In cells treated with arachidonic acid, MDA-MB-435 cells show an increase in focal adhesions and an altered morphology (supplemental Fig. S3, A–F). Arachidonic acid-treated cells exhibited short cortical actin stress fibers accompanied by actin arcs (supplemental Fig. S3, D–F), a type of actin cytoskeleton structure previously shown to correspond with Rho activity (19). Cell morphology and actin structure were similar in both non-transfected and HA-tagged wild-type RhoA-expressing cells (supplemental Fig. S3, G–L). Additionally, a subset of HA-tagged RhoA was localized at the membrane, associated with cortical actin stress fibers and the tips of filapodial-like structures. Expression of dominant negative RhoA blocked the morphological and structural changes in response to fatty acid (supplemental Fig. S3, M–R).

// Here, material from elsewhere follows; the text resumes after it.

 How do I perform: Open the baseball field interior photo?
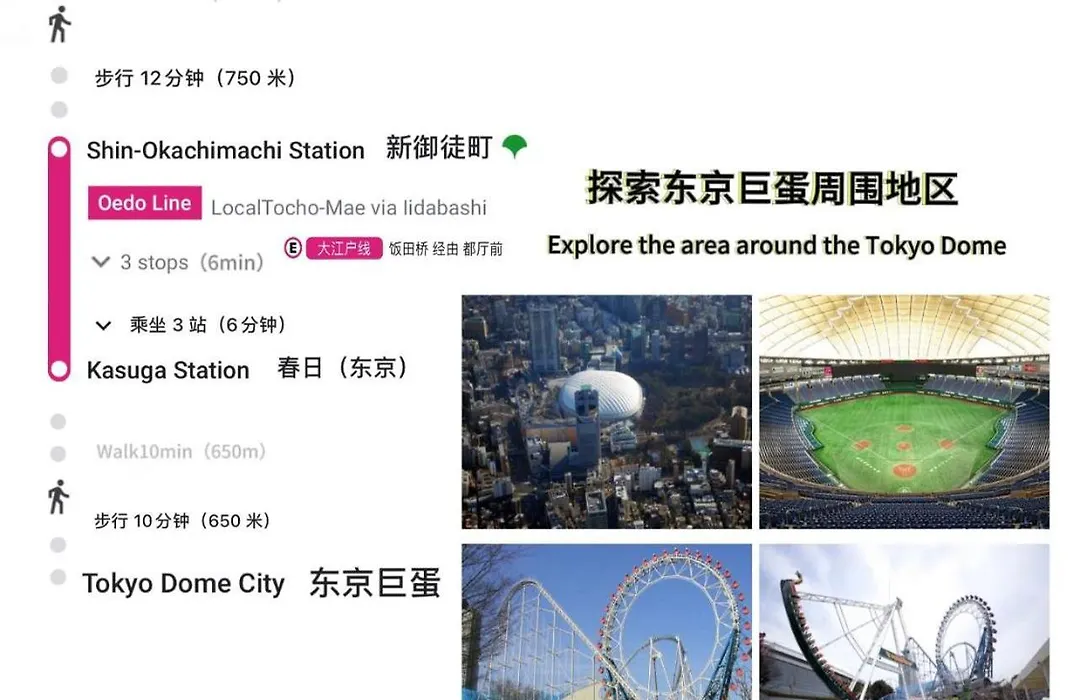(904, 412)
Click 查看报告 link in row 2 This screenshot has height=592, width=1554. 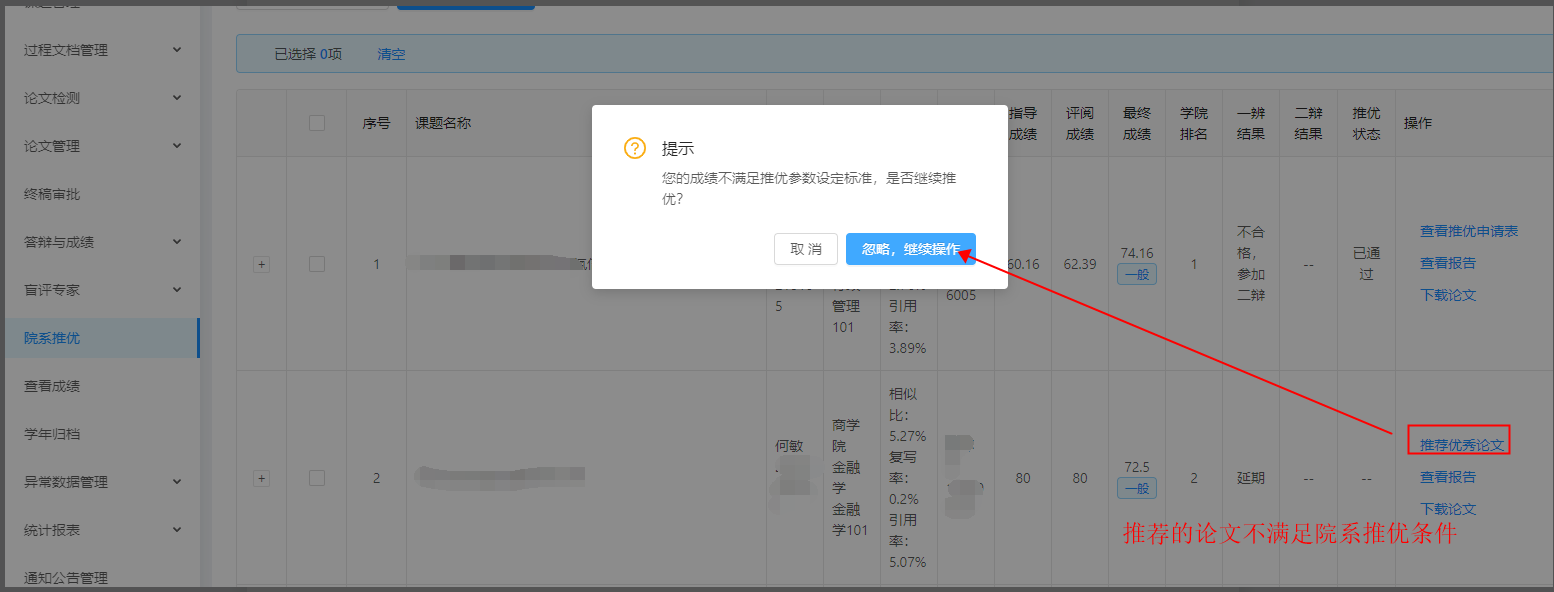tap(1448, 477)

ROCK Is Necessary for Adhesion of MDA-MB-435 Cells to Collagen IV
Rho GTPases frequently regulate cellular processes through downstream signals transduced by the Rho kinase, ROCK (47–49). Thus, we asked whether adhesion of cells to type IV collagen induced by arachidonic acid depended on ROCK activity. We used both a pharmacological inhibitor as well as a genetic approach to block ROCK. Two ROCK inhibitors blocked arachidonic acid-induced adhesion in a dose-dependent fashion (Fig. 3, A and B). There are two ROCK isoforms, ROCK I and II. We investigated which isoforms were expressed in the MDA-MB-435 cells and found that ROCK II is the main isoform in these cells (supplemental Fig. S4, A and B). Additionally, arachidonic acid-induced adhesion was blocked in cells transiently expressing two different short hairpin RNAs specifically targeting ROCK II (Fig. 3C). These results indicate that arachidonic acid-induced adhesion of MDA-MB-435 cells to type IV collagen requires both Rho activation and ROCK II signaling. Several proteins have been implicated as effectors of ROCK signaling, including myosin light chain (50), cofilin (51), and caveolin (52). We examined each of these in MDA-MB-435 cells and did not identify any ROCK-dependent changes in phosphorylation after treatment with arachidonic acid (data not shown), indicating that although Rho/ROCK is critical for the fatty acid-induced adhesion, the signaling apparently functions through other downstream effectors.
FIGURE 3.
ROCK activity is necessary for arachidonic acid-induced cell adhesion to collagen IV. A, cells were pretreated with 10 μm of ROCK inhibitor (Y-27632) for 30 min, then treated with vehicle (V, open) or arachidonic acid (shaded) and assayed for adhesion to collagen IV. Assays were performed in triplicate. Y267632+AA-treated is significantly different from AA-treated (p < 0.5, Student's t test). Data shown are representative of three independent experiments. B, cells were pretreated with the ROCK inhibitor (H-1152) and treated with either vehicle (■) or arachidonic acid (▲). Assays were performed in triplicate, and data shown are representative of three independent experiments. C, cells were mock-transfected (V and AA) and transfected with a negative control short hairpin RNA vector (NC) and two short hairpin RNAs targeting ROCK II (K1 and K2) for 72 h. The cells were treated with vehicle (V) (open) or AA (shaded) and assayed for adhesion to collagen IV. K1+AA-treated and K2+AA-treated are significantly different from NC+AA-treated (p < 0.5, Student's t test). Data shown are representative of three independent experiments. Inset, cell lysates were separated by SDS-PAGE and immunoblotted (IB) for ROCK II and GAPDH to determine knockdown efficiency. The numbers between the panels indicate the ratio of ROCK II protein in the samples to that in the mock-transfected after normalization to the GAPDH signal. In all panels values that are significantly different from the vehicle (as determined by Student's t test (p < 0.05)) are indicated (*).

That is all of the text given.